-------- Provided records

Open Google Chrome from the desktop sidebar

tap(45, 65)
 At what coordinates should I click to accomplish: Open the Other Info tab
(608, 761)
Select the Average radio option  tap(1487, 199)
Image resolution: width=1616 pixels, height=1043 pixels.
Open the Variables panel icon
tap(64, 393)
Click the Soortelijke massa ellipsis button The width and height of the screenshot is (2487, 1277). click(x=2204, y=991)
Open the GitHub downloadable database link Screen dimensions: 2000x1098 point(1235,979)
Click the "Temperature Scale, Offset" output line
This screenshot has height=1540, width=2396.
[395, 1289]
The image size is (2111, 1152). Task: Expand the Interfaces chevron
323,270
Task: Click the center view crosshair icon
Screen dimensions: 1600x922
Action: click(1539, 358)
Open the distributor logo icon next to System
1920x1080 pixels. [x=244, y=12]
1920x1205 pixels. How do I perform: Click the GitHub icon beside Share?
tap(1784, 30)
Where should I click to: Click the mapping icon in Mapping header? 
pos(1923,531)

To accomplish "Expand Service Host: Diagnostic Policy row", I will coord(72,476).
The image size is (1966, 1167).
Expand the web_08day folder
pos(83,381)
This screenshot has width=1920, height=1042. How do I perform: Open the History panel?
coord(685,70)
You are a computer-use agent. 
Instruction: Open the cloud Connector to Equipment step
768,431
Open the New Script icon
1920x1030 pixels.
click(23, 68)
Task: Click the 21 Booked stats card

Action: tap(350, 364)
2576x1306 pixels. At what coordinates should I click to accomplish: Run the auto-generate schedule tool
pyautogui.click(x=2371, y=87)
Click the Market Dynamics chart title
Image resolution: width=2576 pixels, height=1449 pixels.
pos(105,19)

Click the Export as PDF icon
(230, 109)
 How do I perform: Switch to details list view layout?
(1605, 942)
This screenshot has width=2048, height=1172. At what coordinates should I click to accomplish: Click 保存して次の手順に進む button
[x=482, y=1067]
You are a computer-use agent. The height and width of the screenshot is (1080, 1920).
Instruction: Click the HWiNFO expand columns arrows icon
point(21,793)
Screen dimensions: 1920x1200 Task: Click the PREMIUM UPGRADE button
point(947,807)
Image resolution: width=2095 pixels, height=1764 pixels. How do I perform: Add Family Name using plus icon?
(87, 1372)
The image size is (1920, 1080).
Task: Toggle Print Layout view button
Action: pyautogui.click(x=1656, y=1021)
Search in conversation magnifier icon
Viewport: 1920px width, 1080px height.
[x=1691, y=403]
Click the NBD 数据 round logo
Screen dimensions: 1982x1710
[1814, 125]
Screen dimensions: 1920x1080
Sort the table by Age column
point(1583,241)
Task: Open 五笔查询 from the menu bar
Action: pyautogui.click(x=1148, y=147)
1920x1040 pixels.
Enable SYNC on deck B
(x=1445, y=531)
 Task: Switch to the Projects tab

----------------

What needs to be done ::
The data should be copied out in full, exactly as it reads.

Exercise solution ::
Open Google Chrome from the desktop sidebar

tap(45, 65)
 At what coordinates should I click to accomplish: Open the Other Info tab
(608, 761)
Select the Average radio option  tap(1487, 199)
Image resolution: width=1616 pixels, height=1043 pixels.
Open the Variables panel icon
tap(64, 393)
Click the Soortelijke massa ellipsis button The width and height of the screenshot is (2487, 1277). click(x=2204, y=991)
Open the GitHub downloadable database link Screen dimensions: 2000x1098 point(1235,979)
Click the "Temperature Scale, Offset" output line
This screenshot has height=1540, width=2396.
[395, 1289]
The image size is (2111, 1152). Task: Expand the Interfaces chevron
323,270
Task: Click the center view crosshair icon
Screen dimensions: 1600x922
Action: click(1539, 358)
Open the distributor logo icon next to System
1920x1080 pixels. [x=244, y=12]
1920x1205 pixels. How do I perform: Click the GitHub icon beside Share?
tap(1784, 30)
Where should I click to: Click the mapping icon in Mapping header? 
pos(1923,531)

To accomplish "Expand Service Host: Diagnostic Policy row", I will coord(72,476).
The image size is (1966, 1167).
Expand the web_08day folder
pos(83,381)
This screenshot has width=1920, height=1042. How do I perform: Open the History panel?
coord(685,70)
You are a computer-use agent. 
Instruction: Open the cloud Connector to Equipment step
768,431
Open the New Script icon
1920x1030 pixels.
click(23, 68)
Task: Click the 21 Booked stats card

Action: tap(350, 364)
2576x1306 pixels. At what coordinates should I click to accomplish: Run the auto-generate schedule tool
pyautogui.click(x=2371, y=87)
Click the Market Dynamics chart title
Image resolution: width=2576 pixels, height=1449 pixels.
pos(105,19)

Click the Export as PDF icon
(230, 109)
 How do I perform: Switch to details list view layout?
(1605, 942)
This screenshot has width=2048, height=1172. At what coordinates should I click to accomplish: Click 保存して次の手順に進む button
[x=482, y=1067]
You are a computer-use agent. The height and width of the screenshot is (1080, 1920).
Instruction: Click the HWiNFO expand columns arrows icon
point(21,793)
Screen dimensions: 1920x1200 Task: Click the PREMIUM UPGRADE button
point(947,807)
Image resolution: width=2095 pixels, height=1764 pixels. How do I perform: Add Family Name using plus icon?
(87, 1372)
The image size is (1920, 1080).
Task: Toggle Print Layout view button
Action: pyautogui.click(x=1656, y=1021)
Search in conversation magnifier icon
Viewport: 1920px width, 1080px height.
[x=1691, y=403]
Click the NBD 数据 round logo
Screen dimensions: 1982x1710
[1814, 125]
Screen dimensions: 1920x1080
Sort the table by Age column
point(1583,241)
Task: Open 五笔查询 from the menu bar
Action: pyautogui.click(x=1148, y=147)
1920x1040 pixels.
Enable SYNC on deck B
(x=1445, y=531)
 Task: Switch to the Projects tab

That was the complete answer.